(Saved entries)
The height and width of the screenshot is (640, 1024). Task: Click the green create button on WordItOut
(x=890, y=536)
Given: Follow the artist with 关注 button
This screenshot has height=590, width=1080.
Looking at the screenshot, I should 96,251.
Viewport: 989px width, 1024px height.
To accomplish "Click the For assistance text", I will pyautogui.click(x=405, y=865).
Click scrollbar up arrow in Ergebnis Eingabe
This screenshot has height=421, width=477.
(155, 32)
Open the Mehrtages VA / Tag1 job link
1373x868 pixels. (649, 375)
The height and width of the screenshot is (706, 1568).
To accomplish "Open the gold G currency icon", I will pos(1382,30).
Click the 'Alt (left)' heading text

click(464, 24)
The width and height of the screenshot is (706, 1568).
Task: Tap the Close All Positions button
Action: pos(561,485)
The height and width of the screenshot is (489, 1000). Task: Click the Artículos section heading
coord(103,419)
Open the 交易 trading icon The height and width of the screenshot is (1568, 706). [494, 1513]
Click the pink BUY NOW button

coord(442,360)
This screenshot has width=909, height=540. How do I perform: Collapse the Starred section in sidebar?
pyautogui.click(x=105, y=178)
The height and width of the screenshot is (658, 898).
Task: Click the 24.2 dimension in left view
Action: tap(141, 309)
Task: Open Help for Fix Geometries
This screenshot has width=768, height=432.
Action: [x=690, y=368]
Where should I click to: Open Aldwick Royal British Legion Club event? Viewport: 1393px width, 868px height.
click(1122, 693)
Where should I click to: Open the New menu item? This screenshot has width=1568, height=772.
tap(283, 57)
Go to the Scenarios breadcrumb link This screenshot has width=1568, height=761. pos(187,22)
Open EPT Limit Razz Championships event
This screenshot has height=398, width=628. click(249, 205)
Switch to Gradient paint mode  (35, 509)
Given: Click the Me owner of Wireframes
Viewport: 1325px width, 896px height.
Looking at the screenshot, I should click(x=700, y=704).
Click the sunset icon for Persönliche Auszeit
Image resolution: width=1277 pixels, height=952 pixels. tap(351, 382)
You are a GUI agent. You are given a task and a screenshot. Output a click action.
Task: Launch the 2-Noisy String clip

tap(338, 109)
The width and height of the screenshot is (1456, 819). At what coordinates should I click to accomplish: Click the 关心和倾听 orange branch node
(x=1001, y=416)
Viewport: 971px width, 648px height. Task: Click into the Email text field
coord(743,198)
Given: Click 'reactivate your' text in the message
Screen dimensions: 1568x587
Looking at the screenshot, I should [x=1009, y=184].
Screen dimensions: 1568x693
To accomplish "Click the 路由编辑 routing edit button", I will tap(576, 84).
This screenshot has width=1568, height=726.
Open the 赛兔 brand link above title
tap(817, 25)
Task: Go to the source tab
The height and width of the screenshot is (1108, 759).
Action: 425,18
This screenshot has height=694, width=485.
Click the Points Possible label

*Description of the task*.
This exercise calls for the entries to be restated exactly.

*Solution to this problem*.
The height and width of the screenshot is (640, 1024). Task: Click the green create button on WordItOut
(x=890, y=536)
Given: Follow the artist with 关注 button
This screenshot has height=590, width=1080.
Looking at the screenshot, I should 96,251.
Viewport: 989px width, 1024px height.
To accomplish "Click the For assistance text", I will pyautogui.click(x=405, y=865).
Click scrollbar up arrow in Ergebnis Eingabe
This screenshot has height=421, width=477.
(155, 32)
Open the Mehrtages VA / Tag1 job link
1373x868 pixels. (649, 375)
The height and width of the screenshot is (706, 1568).
To accomplish "Open the gold G currency icon", I will pos(1382,30).
Click the 'Alt (left)' heading text

click(464, 24)
The width and height of the screenshot is (706, 1568).
Task: Tap the Close All Positions button
Action: pos(561,485)
The height and width of the screenshot is (489, 1000). Task: Click the Artículos section heading
coord(103,419)
Open the 交易 trading icon The height and width of the screenshot is (1568, 706). [494, 1513]
Click the pink BUY NOW button

coord(442,360)
This screenshot has width=909, height=540. How do I perform: Collapse the Starred section in sidebar?
pyautogui.click(x=105, y=178)
The height and width of the screenshot is (658, 898).
Task: Click the 24.2 dimension in left view
Action: tap(141, 309)
Task: Open Help for Fix Geometries
This screenshot has width=768, height=432.
Action: [x=690, y=368]
Where should I click to: Open Aldwick Royal British Legion Club event? Viewport: 1393px width, 868px height.
click(1122, 693)
Where should I click to: Open the New menu item? This screenshot has width=1568, height=772.
tap(283, 57)
Go to the Scenarios breadcrumb link This screenshot has width=1568, height=761. pos(187,22)
Open EPT Limit Razz Championships event
This screenshot has height=398, width=628. click(249, 205)
Switch to Gradient paint mode  (35, 509)
Given: Click the Me owner of Wireframes
Viewport: 1325px width, 896px height.
Looking at the screenshot, I should click(x=700, y=704).
Click the sunset icon for Persönliche Auszeit
Image resolution: width=1277 pixels, height=952 pixels. tap(351, 382)
You are a GUI agent. You are given a task and a screenshot. Output a click action.
Task: Launch the 2-Noisy String clip

tap(338, 109)
The width and height of the screenshot is (1456, 819). At what coordinates should I click to accomplish: Click the 关心和倾听 orange branch node
(x=1001, y=416)
Viewport: 971px width, 648px height. Task: Click into the Email text field
coord(743,198)
Given: Click 'reactivate your' text in the message
Screen dimensions: 1568x587
Looking at the screenshot, I should [x=1009, y=184].
Screen dimensions: 1568x693
To accomplish "Click the 路由编辑 routing edit button", I will tap(576, 84).
This screenshot has width=1568, height=726.
Open the 赛兔 brand link above title
tap(817, 25)
Task: Go to the source tab
The height and width of the screenshot is (1108, 759).
Action: 425,18
This screenshot has height=694, width=485.
Click the Points Possible label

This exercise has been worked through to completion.